[Stored entries]
────────────────

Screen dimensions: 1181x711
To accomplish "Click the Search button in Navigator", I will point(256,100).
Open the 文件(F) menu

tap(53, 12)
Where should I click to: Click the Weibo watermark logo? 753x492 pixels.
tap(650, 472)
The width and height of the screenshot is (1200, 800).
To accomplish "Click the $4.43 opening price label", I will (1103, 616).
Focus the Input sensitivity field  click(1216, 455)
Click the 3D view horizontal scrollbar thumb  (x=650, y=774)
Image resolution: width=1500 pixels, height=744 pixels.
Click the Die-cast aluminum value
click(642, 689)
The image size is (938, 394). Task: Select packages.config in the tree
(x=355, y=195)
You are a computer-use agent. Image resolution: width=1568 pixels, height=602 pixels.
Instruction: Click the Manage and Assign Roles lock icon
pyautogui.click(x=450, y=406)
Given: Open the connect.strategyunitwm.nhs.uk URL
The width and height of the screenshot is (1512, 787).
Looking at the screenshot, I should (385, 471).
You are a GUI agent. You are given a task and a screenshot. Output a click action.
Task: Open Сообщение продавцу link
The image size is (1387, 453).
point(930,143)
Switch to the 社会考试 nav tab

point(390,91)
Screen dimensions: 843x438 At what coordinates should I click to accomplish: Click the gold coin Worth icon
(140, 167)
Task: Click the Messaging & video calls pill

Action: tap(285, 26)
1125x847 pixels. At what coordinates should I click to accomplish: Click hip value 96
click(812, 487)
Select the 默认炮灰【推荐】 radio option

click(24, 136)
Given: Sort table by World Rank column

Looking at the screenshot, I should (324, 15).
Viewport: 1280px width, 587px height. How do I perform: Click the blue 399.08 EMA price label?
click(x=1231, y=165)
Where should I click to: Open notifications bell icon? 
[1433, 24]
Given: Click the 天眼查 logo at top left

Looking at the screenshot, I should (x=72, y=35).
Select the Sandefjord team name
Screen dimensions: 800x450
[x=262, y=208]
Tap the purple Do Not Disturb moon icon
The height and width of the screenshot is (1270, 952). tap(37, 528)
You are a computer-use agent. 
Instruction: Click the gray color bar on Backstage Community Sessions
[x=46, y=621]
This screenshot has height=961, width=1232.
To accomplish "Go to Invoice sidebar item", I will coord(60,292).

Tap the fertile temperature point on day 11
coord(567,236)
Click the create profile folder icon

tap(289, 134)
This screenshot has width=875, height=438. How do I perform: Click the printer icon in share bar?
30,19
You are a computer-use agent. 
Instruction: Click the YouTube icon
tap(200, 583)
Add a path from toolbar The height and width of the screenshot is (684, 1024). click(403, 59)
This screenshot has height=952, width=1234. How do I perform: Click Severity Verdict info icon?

────────────────

**Do this**
Quote the material above in full, line by line, without changing a single character.

**Answer for this exercise**
Screen dimensions: 1181x711
To accomplish "Click the Search button in Navigator", I will point(256,100).
Open the 文件(F) menu

tap(53, 12)
Where should I click to: Click the Weibo watermark logo? 753x492 pixels.
tap(650, 472)
The width and height of the screenshot is (1200, 800).
To accomplish "Click the $4.43 opening price label", I will (1103, 616).
Focus the Input sensitivity field  click(1216, 455)
Click the 3D view horizontal scrollbar thumb  (x=650, y=774)
Image resolution: width=1500 pixels, height=744 pixels.
Click the Die-cast aluminum value
click(642, 689)
The image size is (938, 394). Task: Select packages.config in the tree
(x=355, y=195)
You are a computer-use agent. Image resolution: width=1568 pixels, height=602 pixels.
Instruction: Click the Manage and Assign Roles lock icon
pyautogui.click(x=450, y=406)
Given: Open the connect.strategyunitwm.nhs.uk URL
The width and height of the screenshot is (1512, 787).
Looking at the screenshot, I should (385, 471).
You are a GUI agent. You are given a task and a screenshot. Output a click action.
Task: Open Сообщение продавцу link
The image size is (1387, 453).
point(930,143)
Switch to the 社会考试 nav tab

point(390,91)
Screen dimensions: 843x438 At what coordinates should I click to accomplish: Click the gold coin Worth icon
(140, 167)
Task: Click the Messaging & video calls pill

Action: tap(285, 26)
1125x847 pixels. At what coordinates should I click to accomplish: Click hip value 96
click(812, 487)
Select the 默认炮灰【推荐】 radio option

click(24, 136)
Given: Sort table by World Rank column

Looking at the screenshot, I should (324, 15).
Viewport: 1280px width, 587px height. How do I perform: Click the blue 399.08 EMA price label?
click(x=1231, y=165)
Where should I click to: Open notifications bell icon? 
[1433, 24]
Given: Click the 天眼查 logo at top left

Looking at the screenshot, I should (x=72, y=35).
Select the Sandefjord team name
Screen dimensions: 800x450
[x=262, y=208]
Tap the purple Do Not Disturb moon icon
The height and width of the screenshot is (1270, 952). tap(37, 528)
You are a computer-use agent. 
Instruction: Click the gray color bar on Backstage Community Sessions
[x=46, y=621]
This screenshot has height=961, width=1232.
To accomplish "Go to Invoice sidebar item", I will coord(60,292).

Tap the fertile temperature point on day 11
coord(567,236)
Click the create profile folder icon

tap(289, 134)
This screenshot has width=875, height=438. How do I perform: Click the printer icon in share bar?
30,19
You are a computer-use agent. 
Instruction: Click the YouTube icon
tap(200, 583)
Add a path from toolbar The height and width of the screenshot is (684, 1024). click(403, 59)
This screenshot has height=952, width=1234. How do I perform: Click Severity Verdict info icon?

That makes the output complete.